Figure 1 shows that the distribution of πb values is like a normal distribution, except that one point (πb = 0.078%) is substantially lower than the others. This observation suggests that there was no strong sampling bias. Moreover, excluding the “exceptional” point affects little the average π value. The distribution of the 15 πw values, which range from 0.078 to 0.195%, is somewhat narrower than that of the πb values, which range from 0.078 to 0.221%, and the average πw (0.136%) is lower than the average πb (0.159%; P < 0.01, one-tailed t-test). This comparison suggests that the some of the individuals may have been inbred to some extent. However, excluding the 15 πw values from comparison increases the average value only from 0.158 to 0.159%. We therefore take 0.158% as our estimate of the nucleotide diversity in western lowland gorillas.

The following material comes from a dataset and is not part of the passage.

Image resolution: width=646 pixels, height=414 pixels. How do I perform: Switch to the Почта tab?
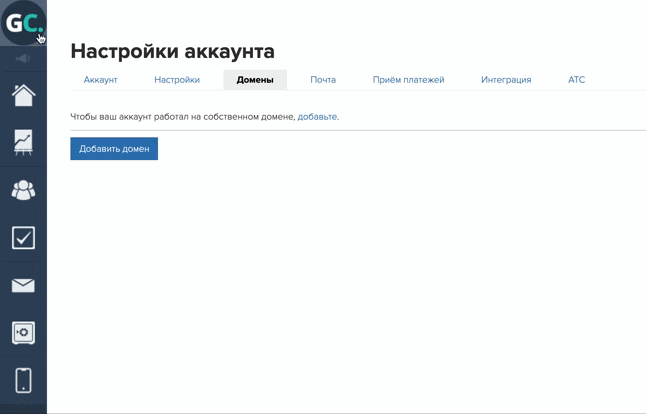coord(323,80)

The present study included individuals from only one of the gorilla subspecies, the western lowland gorilla; furthermore, since little is known of the geographic origin of these individuals they may not represent the full range of variation in this subspecies. As several studies have shown the amount of genetic distance between eastern and western gorillas to be as much as or greater than that between chimpanzees and bonobos from mtDNA loci such as COII, D-loop, and NADH5 (Ruvoloet al. 1994; Garner and Ryder 1996; Jensen-Seamanet al. 2001), we may be missing substantial variation in the genus Gorilla. On the other hand, data from eight independent nuclear loci suggested that the difference between the nuclear genomes of eastern and western gorillas was actually rather small compared to that between chimpanzees and bononos (Jensen-Seaman et al. 2001, 2003) and that the inclusion of eastern gorilla samples at a few nuclear loci made almost no difference in the estimate of π for gorillas as a whole (Jensen-Seaman 2000). A study of a 10-kb noncoding region in Xq13.3 confirmed the much smaller divergence between the nuclear genomes of eastern and western gorillas when compared to the Pan species (Kaessmannet al. 2001). Nonetheless, without more data it is impossible to speculate on the potential effect of the inclusion of eastern gorilla individuals.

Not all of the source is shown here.